Gentile direttore Francesco De Santis,
negli elogi della carne sintetica, una è la parola di cui non noteremo mai l’assenza: etica. Ma l’etica non va utilizzata soltanto per motivare una scelta o giustificare una posizione, altrimenti è ipocrisia, non etica.
Se l’argomento viene affrontato sul piano etico, adducendo come motivazione l’eliminazione degli allevamenti intensivi e il minor consumo di suolo, lo stesso risultato può essere raggiunto con una soluzione molto più semplice e banale, senza necessità di bioreattori e laboratori: ridurre il consumo di carne.
Sono peraltro numerosi gli studi che consigliano un moderato consumo di carne, con particolare riferimento a quella rossa (“L’Harvard School of Medicine restringe il limite di consumo di carni rosse a porzioni non superiori a 110-115 grammi, al massimo due volte a settimana” -airc.it).
Inoltre, la percentuale di vegani e vegetariani in Italia – sopra l’8%, Eurispes – dimostra un’attenzione non trascurabile a questo tema anche nel nostro Paese.
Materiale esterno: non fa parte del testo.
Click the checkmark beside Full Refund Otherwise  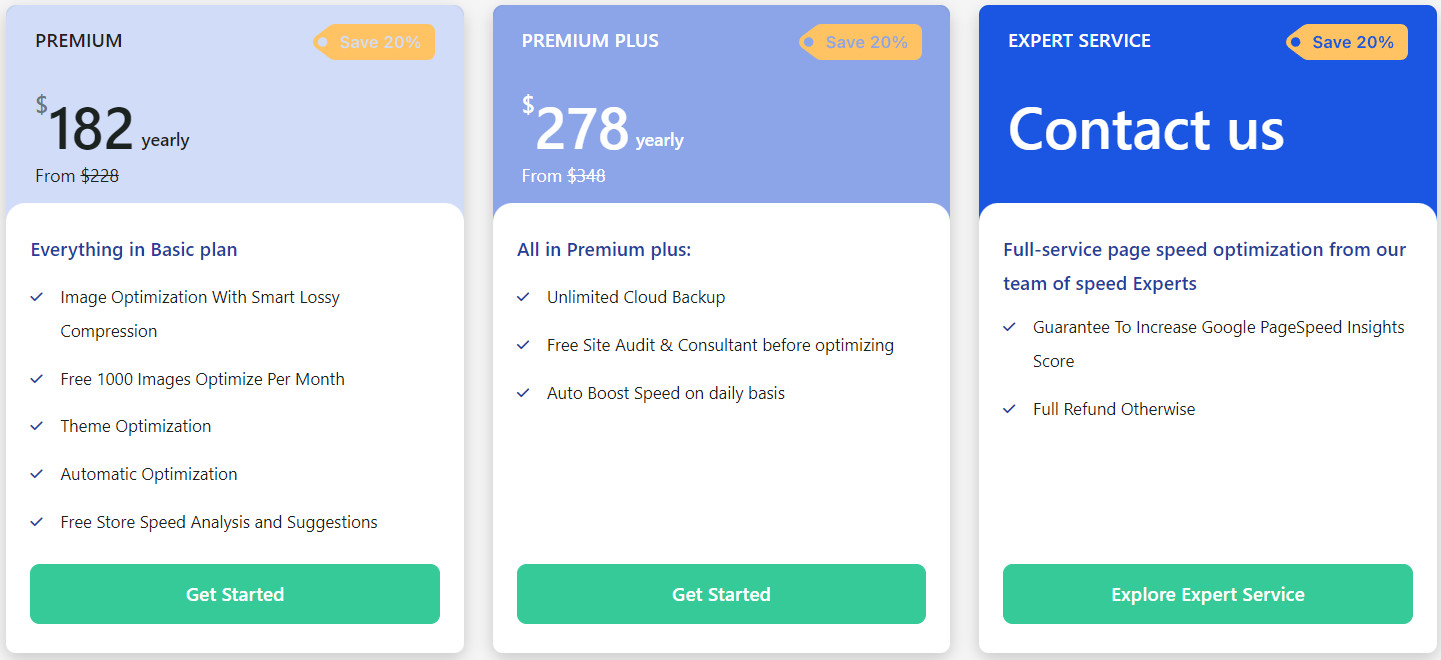click(1009, 409)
Una minore domanda consentirebbe, infatti, di avere allevamenti non intensivi oltre ad un prodotto di maggiore qualità, facendo venir meno la necessità di carne coltivata in laboratorio per uso alimentare.
La scelta di puntare sulla carne coltivata, più che dettata dall’etica, pare invece assecondare un consumismo e un’idea di crescita continua ancora tipica del positivismo ottocentesco: ma non viviamo in un’epoca post moderna?.
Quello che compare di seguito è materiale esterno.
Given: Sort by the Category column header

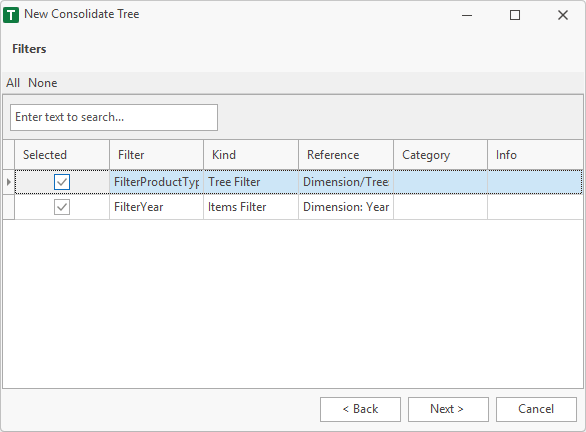Looking at the screenshot, I should [x=441, y=155].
Per concludere questa breve riflessione direi che sarebbe opportuno comprendere se tale discussione legata alla carne sintEtica e ad altre forme di mercato alimentare non sia un capriccio ideologico occidentale, dato che sembra sempre più evidente come le nostre comode società vivano nella bolla del cosiddetto “miliardo d’oro”, quasi ignorando che esiste un resto del mondo – la stragrande maggioranza della popolazione – con ben altri “grilli” per la testa.
Rimango sempre più convinto che il mondo vada ben oltre la Silicon Valley.